Question: Derive an expression for the acceleration due to gravity on the surface of the earth. How does the w...

Question

Derive an expression for the acceleration due to gravity on the surface of the earth. How does the weight of an object change as the object moves from the equator to the pole of the earth?

Answer 1

Solution

Hint According to Newton’s universal law of gravitation, every object in this universe will attract every other object with a force that is directly proportional to the masses of the objects and inversely proportional to the square of the distance between the two objects.

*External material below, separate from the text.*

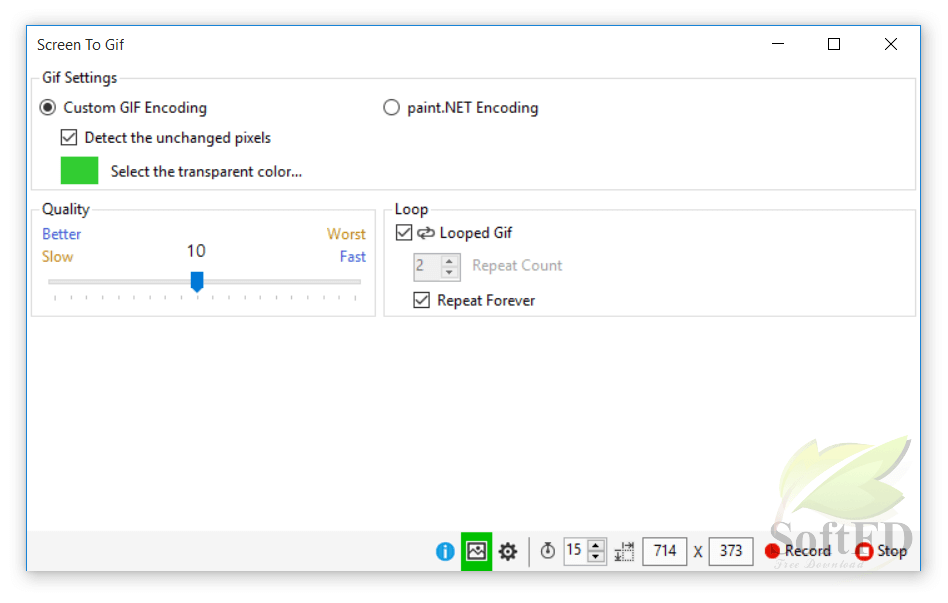Screen dimensions: 948x603
Task: Increase frame rate with up arrow
Action: (596, 545)

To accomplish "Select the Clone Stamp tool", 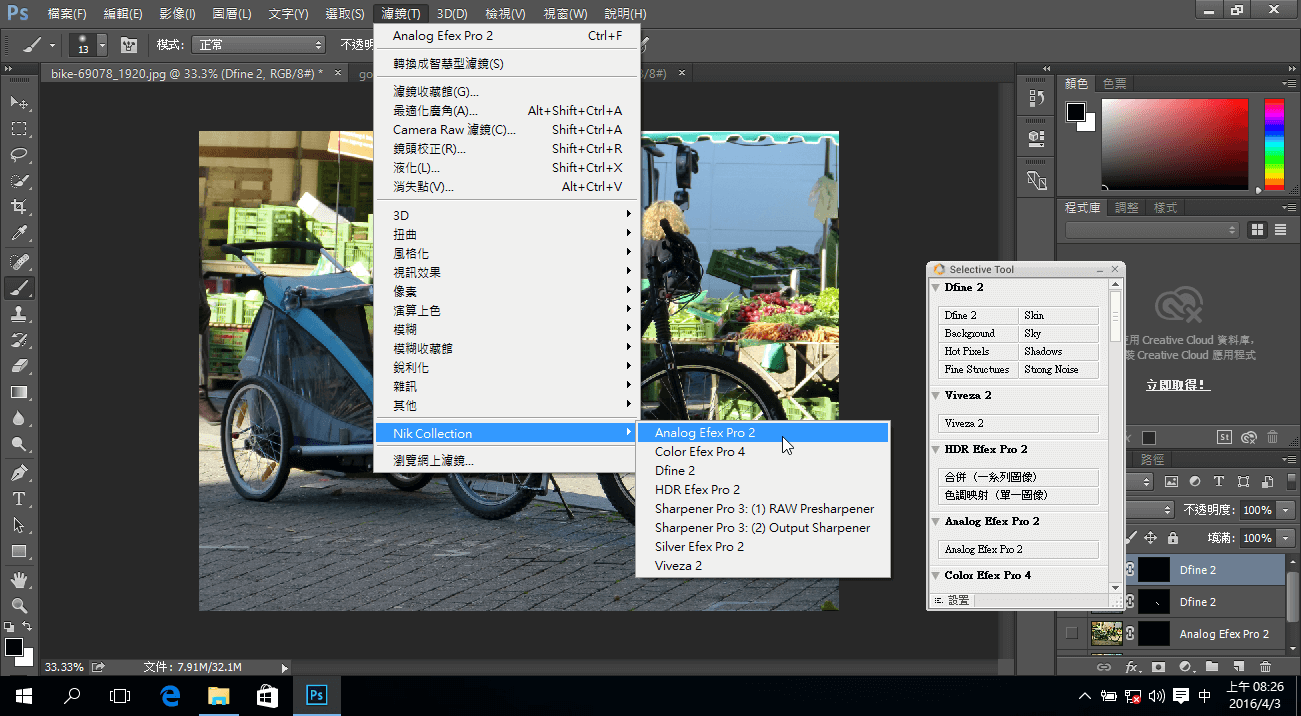I will pos(20,315).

Complete Step by step solution
The acceleration due to gravity can be defined as the acceleration experienced by a body falling freely from a height to the surface of the earth.
According to Newton's law of gravitation, we can write the force between the freely falling body and earth as,
$F = G\dfrac{{Mm}}{{{r^2}}}$
Where $F$ stands for the force of attraction, $G$ is a constant called the gravitational constant, $M$ stands for the mass of the earth, $m$ stands for the mass of the object, and $r$ stands for the distance between the centres of the earth and the object.
We know that,
$F = ma$
Where $F$ stands for the force, $m$ stands for the mass of the object and $a$ stands for the acceleration
Let $g$ be the acceleration due to gravity, then
$F = mg$
Since the L.H.S is the same we can equate the two expressions
$mg = G\dfrac{{Mm}}{{{r^2}}}$
Since the mass of the object $m$ is common on both sides, we cancel it and the acceleration due to gravity will be.
$g = \dfrac{{GM}}{{{r^2}}}$
On the surface of the earth, $r = R$
Where $R$ stands for the radius of the earth.
$g = \dfrac{{GM}}{{{R^2}}}$
This is the expression for acceleration due to gravity on the surface of the earth.
The weight of a body can be taken as,
$w = mg$
Where $w$ stands for the weight of the object, $m$ stands for the mass of the object, and $g$ stands for the acceleration due to gravity.
The value of acceleration due to gravity varies as we go to the poles from the equator. This is due to the nonspherical shape of the earth and the rotation of the earth. Since earth is not a perfect sphere, the radius is different in different locations. The radius will be minimum at the poles. Therefore the acceleration due to gravity will be maximum at the poles. This will cause an increase in the weight of the object at the poles.

Note
The value of acceleration due to gravity is taken to be $9.8m/{s^2}$ . This will vary slightly from place to place. As the height from the surface of the earth increases, the value of acceleration due to gravity decreases. The value will decrease with an increase in depth from the surface of the earth too.